The Colorado Kid (is awful)

Monday, April 27, 2009
(This review has spoilers. So stop reading if you don't want the ending of The Colorado Kid spoiled. Wait. No, go ahead and read. This book was terrible.)

Stephen King is a household name. From his dozens and dozens of New York Times-bestselling novels to the innumerable movie adaptions of his work (Children of the Corn 7. I'm not kidding. And a eighth in production, plus a sci-fi channel remake), the Stephen King brand is probably the most well-recognized literary property out there. So it's always interesting to see King lend his attention to more obscure projects.

Like Hard Case Crime, an imprint of paperback hardboiled crime novels. Including a mix of brand-new and classic 40s and 50s pulp crime stories, Hard Case Crime seemed like an interesting project. The star-power of King lending a novel to the imprint was an instant publicity-builder: a world-wide bestselling author trying his hand at a small publisher, in a genre outside of his traditional focus.

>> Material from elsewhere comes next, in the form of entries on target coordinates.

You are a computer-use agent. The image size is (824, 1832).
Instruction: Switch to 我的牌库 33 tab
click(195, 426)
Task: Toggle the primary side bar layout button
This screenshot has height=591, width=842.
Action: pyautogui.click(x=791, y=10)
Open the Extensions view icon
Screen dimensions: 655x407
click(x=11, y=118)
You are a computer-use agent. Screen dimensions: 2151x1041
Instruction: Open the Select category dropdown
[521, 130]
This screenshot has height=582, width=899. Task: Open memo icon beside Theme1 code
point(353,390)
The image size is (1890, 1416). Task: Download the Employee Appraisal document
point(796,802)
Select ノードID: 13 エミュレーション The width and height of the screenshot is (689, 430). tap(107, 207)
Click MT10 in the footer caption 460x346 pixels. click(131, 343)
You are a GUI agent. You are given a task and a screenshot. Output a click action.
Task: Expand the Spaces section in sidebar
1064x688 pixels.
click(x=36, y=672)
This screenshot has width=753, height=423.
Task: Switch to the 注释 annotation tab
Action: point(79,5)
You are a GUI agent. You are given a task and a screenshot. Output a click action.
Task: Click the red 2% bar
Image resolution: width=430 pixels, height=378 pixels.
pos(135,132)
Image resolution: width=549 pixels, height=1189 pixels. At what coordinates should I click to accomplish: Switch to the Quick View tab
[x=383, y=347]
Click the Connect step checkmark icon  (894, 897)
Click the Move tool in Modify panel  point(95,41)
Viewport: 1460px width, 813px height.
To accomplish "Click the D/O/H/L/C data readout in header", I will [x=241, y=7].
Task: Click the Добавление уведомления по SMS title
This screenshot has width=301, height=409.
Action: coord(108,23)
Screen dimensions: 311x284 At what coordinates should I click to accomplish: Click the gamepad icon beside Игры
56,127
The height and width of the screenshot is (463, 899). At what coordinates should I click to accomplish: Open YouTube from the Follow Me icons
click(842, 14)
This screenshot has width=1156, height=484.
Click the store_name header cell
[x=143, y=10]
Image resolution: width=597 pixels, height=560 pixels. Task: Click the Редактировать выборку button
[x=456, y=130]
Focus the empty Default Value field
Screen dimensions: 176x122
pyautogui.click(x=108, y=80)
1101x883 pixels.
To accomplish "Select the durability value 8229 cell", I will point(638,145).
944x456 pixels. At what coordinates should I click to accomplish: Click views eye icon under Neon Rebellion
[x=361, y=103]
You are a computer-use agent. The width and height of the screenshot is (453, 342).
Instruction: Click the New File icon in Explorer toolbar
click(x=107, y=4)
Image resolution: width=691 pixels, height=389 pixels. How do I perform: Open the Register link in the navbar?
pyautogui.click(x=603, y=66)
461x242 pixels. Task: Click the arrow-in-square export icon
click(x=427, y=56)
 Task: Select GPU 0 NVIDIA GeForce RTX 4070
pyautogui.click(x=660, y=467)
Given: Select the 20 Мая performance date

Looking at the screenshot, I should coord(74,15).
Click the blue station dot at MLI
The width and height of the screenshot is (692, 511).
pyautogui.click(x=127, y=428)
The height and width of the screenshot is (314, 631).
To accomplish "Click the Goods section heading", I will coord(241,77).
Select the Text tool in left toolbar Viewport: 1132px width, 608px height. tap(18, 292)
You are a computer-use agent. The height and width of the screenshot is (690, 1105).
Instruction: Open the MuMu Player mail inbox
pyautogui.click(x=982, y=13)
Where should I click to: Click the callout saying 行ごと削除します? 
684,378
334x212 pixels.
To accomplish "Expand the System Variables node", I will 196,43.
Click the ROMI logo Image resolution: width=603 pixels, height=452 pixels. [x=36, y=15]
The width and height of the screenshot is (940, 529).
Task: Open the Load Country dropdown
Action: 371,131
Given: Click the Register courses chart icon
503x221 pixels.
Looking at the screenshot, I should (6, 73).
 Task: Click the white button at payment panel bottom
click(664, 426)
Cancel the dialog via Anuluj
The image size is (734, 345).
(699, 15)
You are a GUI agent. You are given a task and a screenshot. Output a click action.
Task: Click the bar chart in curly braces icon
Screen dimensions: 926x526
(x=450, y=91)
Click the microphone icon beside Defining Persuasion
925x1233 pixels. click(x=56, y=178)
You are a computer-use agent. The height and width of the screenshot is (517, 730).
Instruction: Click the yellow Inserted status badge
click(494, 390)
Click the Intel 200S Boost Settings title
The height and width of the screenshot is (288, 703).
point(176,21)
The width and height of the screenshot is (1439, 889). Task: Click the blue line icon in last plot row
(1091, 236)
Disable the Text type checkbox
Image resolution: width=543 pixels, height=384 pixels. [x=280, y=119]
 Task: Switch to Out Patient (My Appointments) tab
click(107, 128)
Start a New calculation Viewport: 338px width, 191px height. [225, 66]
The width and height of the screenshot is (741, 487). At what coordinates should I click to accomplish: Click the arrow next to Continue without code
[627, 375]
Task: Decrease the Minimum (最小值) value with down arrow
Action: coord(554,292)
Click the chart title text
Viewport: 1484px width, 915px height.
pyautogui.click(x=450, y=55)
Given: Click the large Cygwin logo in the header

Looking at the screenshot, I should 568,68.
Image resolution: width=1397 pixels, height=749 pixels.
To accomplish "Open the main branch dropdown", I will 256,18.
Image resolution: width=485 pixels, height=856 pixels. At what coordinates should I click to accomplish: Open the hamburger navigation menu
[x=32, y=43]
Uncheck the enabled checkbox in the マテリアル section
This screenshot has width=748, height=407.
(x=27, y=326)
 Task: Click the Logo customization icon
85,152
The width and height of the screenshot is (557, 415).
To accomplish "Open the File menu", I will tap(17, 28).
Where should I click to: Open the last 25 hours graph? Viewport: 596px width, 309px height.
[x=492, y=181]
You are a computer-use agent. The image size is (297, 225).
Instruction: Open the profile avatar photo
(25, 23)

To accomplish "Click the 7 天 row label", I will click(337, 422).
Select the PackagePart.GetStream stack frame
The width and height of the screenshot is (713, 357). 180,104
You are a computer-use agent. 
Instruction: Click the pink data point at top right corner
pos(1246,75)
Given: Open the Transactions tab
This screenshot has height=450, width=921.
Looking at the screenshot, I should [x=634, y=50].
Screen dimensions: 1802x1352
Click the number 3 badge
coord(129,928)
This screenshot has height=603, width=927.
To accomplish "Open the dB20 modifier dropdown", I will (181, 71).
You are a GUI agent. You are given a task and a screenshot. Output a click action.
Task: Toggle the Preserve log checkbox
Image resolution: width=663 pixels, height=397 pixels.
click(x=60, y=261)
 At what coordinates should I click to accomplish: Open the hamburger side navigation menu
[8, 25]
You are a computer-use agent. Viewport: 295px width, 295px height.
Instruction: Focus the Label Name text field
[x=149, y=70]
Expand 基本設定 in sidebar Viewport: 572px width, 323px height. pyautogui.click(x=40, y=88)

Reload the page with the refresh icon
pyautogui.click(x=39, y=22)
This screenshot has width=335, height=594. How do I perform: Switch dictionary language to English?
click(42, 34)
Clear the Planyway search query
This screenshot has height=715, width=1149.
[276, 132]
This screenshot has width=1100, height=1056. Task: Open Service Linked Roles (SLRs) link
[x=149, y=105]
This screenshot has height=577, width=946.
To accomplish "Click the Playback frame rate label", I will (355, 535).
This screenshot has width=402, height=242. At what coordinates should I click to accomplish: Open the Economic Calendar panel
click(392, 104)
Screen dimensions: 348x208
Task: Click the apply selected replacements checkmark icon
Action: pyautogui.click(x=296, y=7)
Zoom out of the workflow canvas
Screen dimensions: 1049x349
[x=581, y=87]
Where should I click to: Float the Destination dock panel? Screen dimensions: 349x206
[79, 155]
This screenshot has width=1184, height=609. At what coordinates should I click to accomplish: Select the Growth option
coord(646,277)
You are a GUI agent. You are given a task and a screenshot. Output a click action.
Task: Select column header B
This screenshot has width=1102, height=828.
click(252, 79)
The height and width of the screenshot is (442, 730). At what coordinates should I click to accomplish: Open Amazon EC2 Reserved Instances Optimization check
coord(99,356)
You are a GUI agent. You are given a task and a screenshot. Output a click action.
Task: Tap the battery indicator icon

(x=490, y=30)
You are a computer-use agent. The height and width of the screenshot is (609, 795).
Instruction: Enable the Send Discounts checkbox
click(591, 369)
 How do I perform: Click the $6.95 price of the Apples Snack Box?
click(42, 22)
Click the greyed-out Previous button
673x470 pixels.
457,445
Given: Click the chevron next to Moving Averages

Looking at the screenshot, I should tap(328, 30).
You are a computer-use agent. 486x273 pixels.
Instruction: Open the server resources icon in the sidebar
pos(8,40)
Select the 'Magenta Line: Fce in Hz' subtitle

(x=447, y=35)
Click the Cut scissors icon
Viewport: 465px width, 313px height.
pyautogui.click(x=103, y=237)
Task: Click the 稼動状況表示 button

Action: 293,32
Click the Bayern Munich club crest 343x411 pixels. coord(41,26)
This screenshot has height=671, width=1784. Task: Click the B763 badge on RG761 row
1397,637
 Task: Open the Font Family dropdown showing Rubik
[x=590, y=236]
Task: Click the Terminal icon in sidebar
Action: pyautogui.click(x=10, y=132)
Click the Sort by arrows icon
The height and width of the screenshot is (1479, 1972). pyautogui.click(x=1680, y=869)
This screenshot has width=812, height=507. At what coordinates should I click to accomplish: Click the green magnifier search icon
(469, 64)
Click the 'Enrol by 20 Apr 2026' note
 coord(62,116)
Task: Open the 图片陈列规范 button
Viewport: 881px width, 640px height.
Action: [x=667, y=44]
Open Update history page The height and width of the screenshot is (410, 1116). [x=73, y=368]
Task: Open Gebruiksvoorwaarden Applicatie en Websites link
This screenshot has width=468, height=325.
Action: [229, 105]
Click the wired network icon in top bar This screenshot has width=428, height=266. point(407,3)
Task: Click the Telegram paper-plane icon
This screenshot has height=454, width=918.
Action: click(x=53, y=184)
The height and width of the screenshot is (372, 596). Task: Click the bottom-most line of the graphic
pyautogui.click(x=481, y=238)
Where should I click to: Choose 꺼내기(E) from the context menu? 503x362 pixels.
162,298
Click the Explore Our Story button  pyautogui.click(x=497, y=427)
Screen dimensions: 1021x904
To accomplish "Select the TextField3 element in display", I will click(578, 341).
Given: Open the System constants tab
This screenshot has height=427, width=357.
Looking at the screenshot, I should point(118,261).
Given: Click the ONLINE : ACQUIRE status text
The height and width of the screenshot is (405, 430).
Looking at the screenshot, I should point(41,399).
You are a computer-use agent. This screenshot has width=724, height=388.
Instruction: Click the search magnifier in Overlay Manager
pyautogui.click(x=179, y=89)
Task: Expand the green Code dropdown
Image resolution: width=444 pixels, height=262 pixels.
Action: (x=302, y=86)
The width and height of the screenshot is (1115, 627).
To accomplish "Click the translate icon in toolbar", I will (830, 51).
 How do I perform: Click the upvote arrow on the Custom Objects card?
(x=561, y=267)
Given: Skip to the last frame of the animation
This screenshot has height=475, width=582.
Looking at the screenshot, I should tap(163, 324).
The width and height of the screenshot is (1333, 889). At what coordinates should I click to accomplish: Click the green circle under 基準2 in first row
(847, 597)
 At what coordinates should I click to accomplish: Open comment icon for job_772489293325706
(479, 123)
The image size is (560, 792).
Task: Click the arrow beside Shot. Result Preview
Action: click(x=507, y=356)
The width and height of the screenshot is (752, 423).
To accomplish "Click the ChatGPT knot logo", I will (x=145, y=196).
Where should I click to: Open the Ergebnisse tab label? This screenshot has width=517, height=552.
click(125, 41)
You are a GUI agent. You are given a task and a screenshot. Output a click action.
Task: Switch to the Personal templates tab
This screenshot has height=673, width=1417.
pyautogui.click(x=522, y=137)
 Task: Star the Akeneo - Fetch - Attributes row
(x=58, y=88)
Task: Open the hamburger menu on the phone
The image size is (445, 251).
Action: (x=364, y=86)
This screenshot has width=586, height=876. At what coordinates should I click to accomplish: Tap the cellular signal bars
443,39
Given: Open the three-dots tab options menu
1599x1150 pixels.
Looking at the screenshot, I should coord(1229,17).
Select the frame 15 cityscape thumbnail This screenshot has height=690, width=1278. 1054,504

But wait: can King actually write a hardboiled detective novel?

The Colorado Kid answers that question: no. This is the worst excuse for a mystery you could possibly imagine. The premise is fantastic: a 22-year-old small-town newspaper intern digs into a 25-year old crime. A man is found dead on a Maine beach, with no identification. Turns out, he was from Colorado. But he'd been seen scant hours before, all the way across the country. He barely had time to charter a plane, drive at top speed to the beach and die before being discovered. So what happened?

Spoiler: You never find out! King spends an entire novel mulling over the case, like a slackjawed Maine yokel with a mouth full of tobacco, before figuratively shrugging his shoulders and saying "I guess we'll never know."

As means of explanation (or apology), King includes an afterword, essentially explaining that mysteries aren't really about solutions, they're about the investigation.

Well, Mr. King, that's a load of horseshit. Mystery novels are all about the solution. The concept of a mystery novel is a suspenseful build-up to the reveal. The investigation is just a way to delay the single most important part of a mystery story: the solution.

Don't read this book. Please. It's really, really terrible.

Eldritch: At some point I'm going to write a positive book review. Really, honestly. But there are some books that demand to be held to account.



Pseudonym: I had always wondered where Stephen King (and Tom Clancy) find the time to write 15 1200-page books a year. Though I haven't read a King book since... The Tommyknockers? (which was also pretty terrible), I see his work on store shelves all the time and think, "is this new, or just a reprint of an old one I hadn't heard of?" Nope. All New. How does he do it??

Now I know.

Weaselsnake. Saving you $5.99 one spoiler at a time.

4 comments:

Lourdes said...

Your review made me laugh. And how about that cover? Which also had nothing at all to do with the story???!!!

Eldritch said...

Thanks, Lourdes. I'm torn about the cover. I kind of love how it totally evokes that classic pulpy era. And if King had written a halfway-decent take on the hardboiled detective novel (even if he'd put a modern spin on it ), I think it'd be a perfect package.

As is, it is definitely a jarringly incongruous cover for a sadly terrible book. Thanks for reading.

Anonymous said...

Man... i googled "the colorado kid" after falling in LOVE with the SyFY series "Haven" which is supposed to be based on the book... I must say Im pretty dissapointed by your review... doesnt give me much hope for the show. now dont get me wrong, im NOT one of those ppl who LOVE a book then go watch the movie... it usually ends up bad, i know... but in this case, i saw the show first (which i find TOTALLY intruiging and intereseting) - havent read the book yet, maybe i will after the show stops airing...but then... maybe not... if its so bad. we'll see if the show leaves me satisfied i guess....

Anonymous said...

If you need to know what happened to the Colorado Kid read the Dark Tower series. You should read up on how Stephen Kings novels tie into one another.